They can also be used on two.
Give me two other things.
Forget the million.
Crepes?
That's French for pancake, buddy.
That's the Bare Knuckle Round, everybody
We got a good one going on here, yeah
We're debating maple syrup versus honey
Charlie DeBeers versus Derek Sagan
And it's time now for the firing line
In my hand, I have a list of questions
On maple syrup versus honey
Brought to you by bees
That are allergic on maple syrup versus honey brought to you by bees that are allergic to maple syrup.
Bees that are allergic to maple syrup.
Why do you think they break out in hives?
You're welcome.
Winnipeg's own Bothwell Cheese Shop
says if you can't decide between maple syrup and honey,
you should do what?
Charlie.
Use cheese.
That's right there.
That's a great slogan for a cheese shop.
Yeah, three points.
Derek's again.
Maybe see a therapist.
You can't make simple decisions like...
I don't know what to do.
My name is Charlie. I can't decide.
Do I start on my left foot or my right foot?
I'm on my...
Oh.
I always forget how accurate your impression work is.

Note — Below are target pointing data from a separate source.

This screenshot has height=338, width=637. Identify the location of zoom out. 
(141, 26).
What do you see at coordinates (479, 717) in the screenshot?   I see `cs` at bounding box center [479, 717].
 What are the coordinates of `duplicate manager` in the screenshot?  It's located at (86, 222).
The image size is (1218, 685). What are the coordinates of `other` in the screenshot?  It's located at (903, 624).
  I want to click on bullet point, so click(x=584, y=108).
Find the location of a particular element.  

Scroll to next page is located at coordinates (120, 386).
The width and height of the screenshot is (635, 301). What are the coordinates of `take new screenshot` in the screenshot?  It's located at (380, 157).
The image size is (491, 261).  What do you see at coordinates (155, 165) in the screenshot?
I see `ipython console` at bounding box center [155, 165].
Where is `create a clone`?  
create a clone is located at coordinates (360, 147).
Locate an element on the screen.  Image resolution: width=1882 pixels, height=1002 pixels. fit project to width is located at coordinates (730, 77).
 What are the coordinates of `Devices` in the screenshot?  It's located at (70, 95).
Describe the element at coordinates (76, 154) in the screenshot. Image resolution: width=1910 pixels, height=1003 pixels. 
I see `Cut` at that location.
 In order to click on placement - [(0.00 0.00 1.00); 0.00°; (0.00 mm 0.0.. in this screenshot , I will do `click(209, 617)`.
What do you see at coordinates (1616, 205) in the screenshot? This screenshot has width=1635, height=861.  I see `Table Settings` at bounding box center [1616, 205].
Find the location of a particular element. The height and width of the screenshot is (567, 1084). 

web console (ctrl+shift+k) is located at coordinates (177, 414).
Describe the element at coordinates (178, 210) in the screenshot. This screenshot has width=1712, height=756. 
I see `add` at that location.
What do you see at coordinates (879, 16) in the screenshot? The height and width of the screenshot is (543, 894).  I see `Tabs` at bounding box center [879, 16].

Bothwell Cheese Shop says if you can't decide between maple syrup and honey,
you should try their product Honey with Maple Syrup.
If you're in advertising, I have a client that needs your help.
Yeah.
One of the darkest varieties of honey in the world is produced right here in Manitoba
by bees whose hives are located near what?
Charlie.
Sarcastic flowers.
Three points to those who get it.
They get it a lot.
One of the darkest varieties of honey in the world is produced in Manitoba by bees
whose hives are located near buckwheat fields.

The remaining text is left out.